A plan to dramatically reduce single-use plastic waste from the University of Limerick campus could take seven million water bottles out of circulation every year.
As part of its drive to maintain its position as a leader in environmentally-friendly university management and gain the Foundation for Environmental Education’s internationally recognised Green Campus accreditation, UL has embarked upon an exciting project to cut down on single-use plastics.
The project involves the deployment of strategically placed water-filling stations at student-friendly locations across campus to provide a convenient and free alternative to the purchase of single-use plastic water bottles.
The stations, which are fitted with a counter to record the number of units that are dispensed, utilise mains water that is chilled and filtered before being dispensed. To date, 15 water bottle filling stations have already been installed.
The four initial water-filling stations situated in the Glucksman Library have dispensed 550,000 (330ml) refills over the last 12 months, thus avoiding the generation of a significant quantity of single-use plastic waste from just one location on UL’s stunning 367-acre riverside campus.
Based on this usage the four stations should provide savings of approximately 2,750,000 bottle refills over a five-year period. It is estimated that, by the end of year three (2019 – 2021), once the intended target of 43 water bottle stations are installed and commissioned, the generation of approximately 7 million water bottles will be avoided each year.

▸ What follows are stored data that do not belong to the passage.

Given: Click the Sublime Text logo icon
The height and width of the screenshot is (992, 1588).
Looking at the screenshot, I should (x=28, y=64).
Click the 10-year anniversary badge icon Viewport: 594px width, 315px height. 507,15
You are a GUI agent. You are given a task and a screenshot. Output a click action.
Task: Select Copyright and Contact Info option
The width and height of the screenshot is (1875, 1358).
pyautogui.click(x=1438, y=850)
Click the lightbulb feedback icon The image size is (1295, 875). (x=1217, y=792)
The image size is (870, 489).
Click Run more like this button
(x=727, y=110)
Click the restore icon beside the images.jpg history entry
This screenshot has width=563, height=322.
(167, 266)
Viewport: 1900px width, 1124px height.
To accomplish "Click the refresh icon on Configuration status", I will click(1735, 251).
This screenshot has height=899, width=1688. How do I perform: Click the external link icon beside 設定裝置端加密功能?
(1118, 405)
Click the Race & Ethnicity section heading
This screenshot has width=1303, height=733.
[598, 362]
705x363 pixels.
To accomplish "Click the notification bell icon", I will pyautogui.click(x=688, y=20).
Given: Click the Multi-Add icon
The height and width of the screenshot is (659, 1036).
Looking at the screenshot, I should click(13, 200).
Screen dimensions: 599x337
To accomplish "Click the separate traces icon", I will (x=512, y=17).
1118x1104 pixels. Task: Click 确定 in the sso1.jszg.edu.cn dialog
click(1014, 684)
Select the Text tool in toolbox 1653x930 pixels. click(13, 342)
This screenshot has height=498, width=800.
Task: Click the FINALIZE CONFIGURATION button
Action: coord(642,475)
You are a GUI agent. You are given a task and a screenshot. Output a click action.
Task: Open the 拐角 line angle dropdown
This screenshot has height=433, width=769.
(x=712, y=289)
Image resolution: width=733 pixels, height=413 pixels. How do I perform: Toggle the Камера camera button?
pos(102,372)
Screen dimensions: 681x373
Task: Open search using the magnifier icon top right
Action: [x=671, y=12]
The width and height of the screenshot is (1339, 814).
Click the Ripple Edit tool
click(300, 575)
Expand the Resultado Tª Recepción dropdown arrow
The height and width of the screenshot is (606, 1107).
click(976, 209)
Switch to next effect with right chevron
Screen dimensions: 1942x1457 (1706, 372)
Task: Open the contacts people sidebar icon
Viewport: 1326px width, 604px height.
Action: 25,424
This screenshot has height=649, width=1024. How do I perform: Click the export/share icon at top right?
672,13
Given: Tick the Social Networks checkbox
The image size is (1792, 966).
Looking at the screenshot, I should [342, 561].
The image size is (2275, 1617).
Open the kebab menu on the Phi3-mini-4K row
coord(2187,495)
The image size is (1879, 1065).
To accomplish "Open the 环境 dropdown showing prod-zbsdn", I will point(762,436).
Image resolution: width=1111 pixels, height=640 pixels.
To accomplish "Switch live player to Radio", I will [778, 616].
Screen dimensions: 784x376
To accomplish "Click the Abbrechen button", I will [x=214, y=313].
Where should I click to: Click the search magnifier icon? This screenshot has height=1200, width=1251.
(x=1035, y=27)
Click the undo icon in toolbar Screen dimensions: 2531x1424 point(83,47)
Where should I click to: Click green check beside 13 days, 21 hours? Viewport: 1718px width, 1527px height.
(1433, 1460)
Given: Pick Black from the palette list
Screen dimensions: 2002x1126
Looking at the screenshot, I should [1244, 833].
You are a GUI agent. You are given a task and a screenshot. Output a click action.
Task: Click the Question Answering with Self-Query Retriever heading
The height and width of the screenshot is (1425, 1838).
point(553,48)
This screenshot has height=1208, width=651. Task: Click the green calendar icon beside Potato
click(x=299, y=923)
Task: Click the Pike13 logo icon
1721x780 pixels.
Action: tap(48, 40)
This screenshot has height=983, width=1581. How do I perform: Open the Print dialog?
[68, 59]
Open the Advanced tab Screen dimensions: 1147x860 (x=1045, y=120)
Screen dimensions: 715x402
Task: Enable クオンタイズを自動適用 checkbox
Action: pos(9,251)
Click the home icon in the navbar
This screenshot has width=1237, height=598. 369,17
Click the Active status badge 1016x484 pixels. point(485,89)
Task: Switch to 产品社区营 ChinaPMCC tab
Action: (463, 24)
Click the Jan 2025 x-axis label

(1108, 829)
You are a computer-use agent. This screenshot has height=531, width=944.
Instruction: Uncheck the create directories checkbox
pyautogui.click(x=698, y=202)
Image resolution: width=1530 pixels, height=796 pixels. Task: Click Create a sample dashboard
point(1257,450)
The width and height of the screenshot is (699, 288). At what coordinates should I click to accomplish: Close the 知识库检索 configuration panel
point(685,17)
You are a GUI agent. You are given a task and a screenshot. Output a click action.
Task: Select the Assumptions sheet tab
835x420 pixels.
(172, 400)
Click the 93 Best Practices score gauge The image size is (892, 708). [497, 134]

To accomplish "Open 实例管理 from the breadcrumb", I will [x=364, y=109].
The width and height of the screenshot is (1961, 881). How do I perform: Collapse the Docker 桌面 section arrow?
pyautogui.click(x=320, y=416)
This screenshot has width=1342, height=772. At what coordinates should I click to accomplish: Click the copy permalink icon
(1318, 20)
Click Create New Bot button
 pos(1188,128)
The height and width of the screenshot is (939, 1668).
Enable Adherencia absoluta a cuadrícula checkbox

The original idea to install water bottle filling stations came from the UL Environmental Society, who presented their idea to the Green Campus Committee. Funding was made available via the HEA Educational Sustainable Development Fund and UL’s Buildings and Estates Department teamed up with the Education Procurement Service (EPS), UL Procurement and UL Student Life to complete the project.
Speaking about the initiative Dr Chris Fogarty, UL’s Energy Manager, said: “Working with the EPS to ensure the appropriate specifications were included as part of the procurement has facilitated the ongoing effectiveness of the project to be quantified. Specifically, the inclusion of a bottle counter as a mandatory requirement facilitates users in tracking their contribution to the reduction of single-use plastics on campus, and can be used to help bring about behaviour change.”
EPS estimate that in the first year alone, usage of water filling stations in a single building has had the effect of taking 13 freight containers of plastic-bottled water out of circulation.
As the filling stations are connected directly to mains supply, it also eliminates the need for water supply companies to drive through campus to replenish bottle-fed water coolers, which reduces cost and traffic through the campus.
The significant reduction in water bottle consumption also contributes to a reduction in recycling waste, which needs to be managed on campus weekly. This saving will increase as the water-filling stations are further installed.
The procurement-element of the project was a collaborative effort between UL’s Buildings and Estates and the EPS. The initiative has seen the EPS and UL awarded ‘Best Green Procurement Project of the Year’ at the National Procurement Awards in late 2019.
“Despite a small budget, the effective removal of over 550,000 branded drinking water bottles from circulation on the UL campus in a single year demonstrates the positive environmental impact that a sustainable initiative can deliver,” said UL President Dr Des Fitzgerald.
“It also shows that when a tender process is completed with a clear specification, an engaged project team and proactive rollout to a dedicated stakeholder group, it can have a very significant outcome,” he added.